The freight forwarding and logistics company, Duvenbeck, has taken another step towards switching its fleet to low-emission vehicles after a successful practical electric terminal tractor unit test.
The test took place at the firm’s business site in Rastatt in July this year. It was used to move uncoupled (semi-)trailers at the factory site of a vehicle manufacturer.
“The terminal tractor unit made by the Dutch manufacturer, Terberg, has completed its first operations in everyday service without causing any problems,” said Volker Mürb, Duvenbeck Branch Manager in Rastatt.
“The performance of the electric motor is in no way inferior to that of a diesel engine. It was easily possible to complete a day‘s shift without having to recharge the battery.”
Duvenbeck manages the trailer yard for a vehicle manufacturer. This involves a large-scale parking area where the truck trailers and swap bodies, which are full of components that have been supplied, are made available so that they can be driven to the relevant unloading points at the factory.

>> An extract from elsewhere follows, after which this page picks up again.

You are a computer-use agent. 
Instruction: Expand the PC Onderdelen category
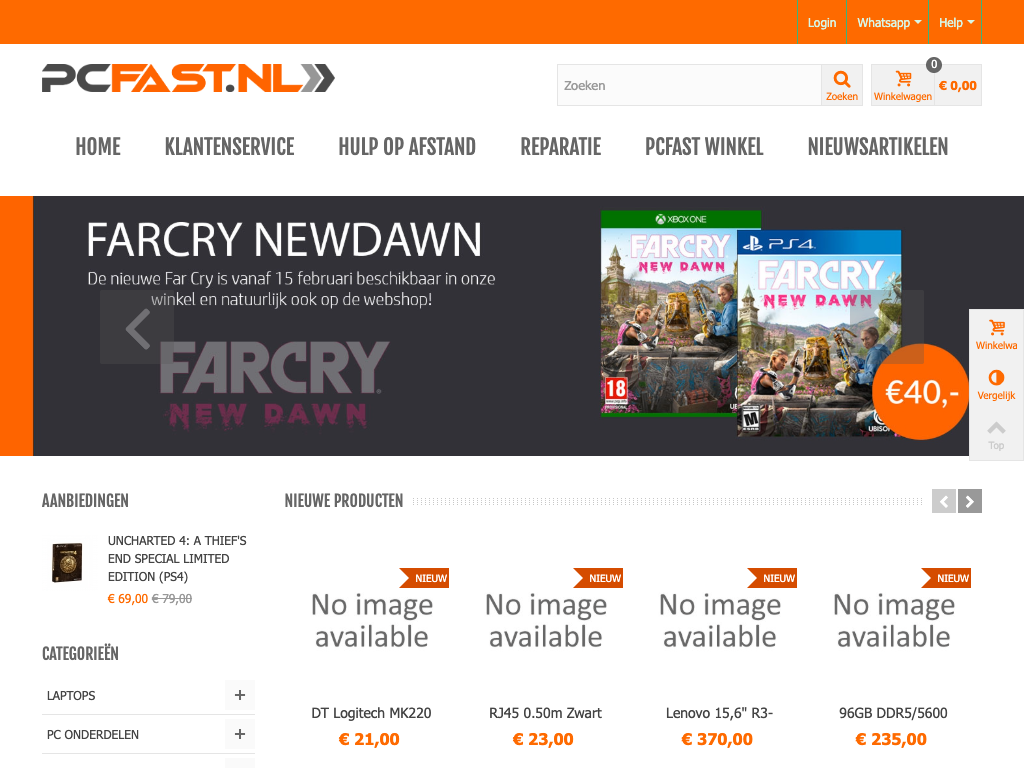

Duvenbeck uses so-called handling vehicles for this purpose and operates ten of them at Rastatt. Duvenbeck completes several hundred handling movements there every day.
Duvenbeck and the customer will now examine whether the test should be turned into a long-term phase lasting one year. The company has used tractor units powered by a diesel engine to move the trailers up to now.
The capacity of the battery of the Terberg YT203-EV electric variant, which has been tested, is 150 kilowatt hours (kWh) and the unit is roughly two-and-a-half times more expensive than the diesel version.
It is also necessary to have the appropriate charging infrastructure. “Overall, any switch to electrically powered terminal tractor units would entail significant additional investments,” Mürb added.
In June 2023, Aidrivers, the global specialist in AI-enabled autonomous solutions across industrial mobility, joined hands with Ashok Leyland to produce electric terminal truck designed for port operations.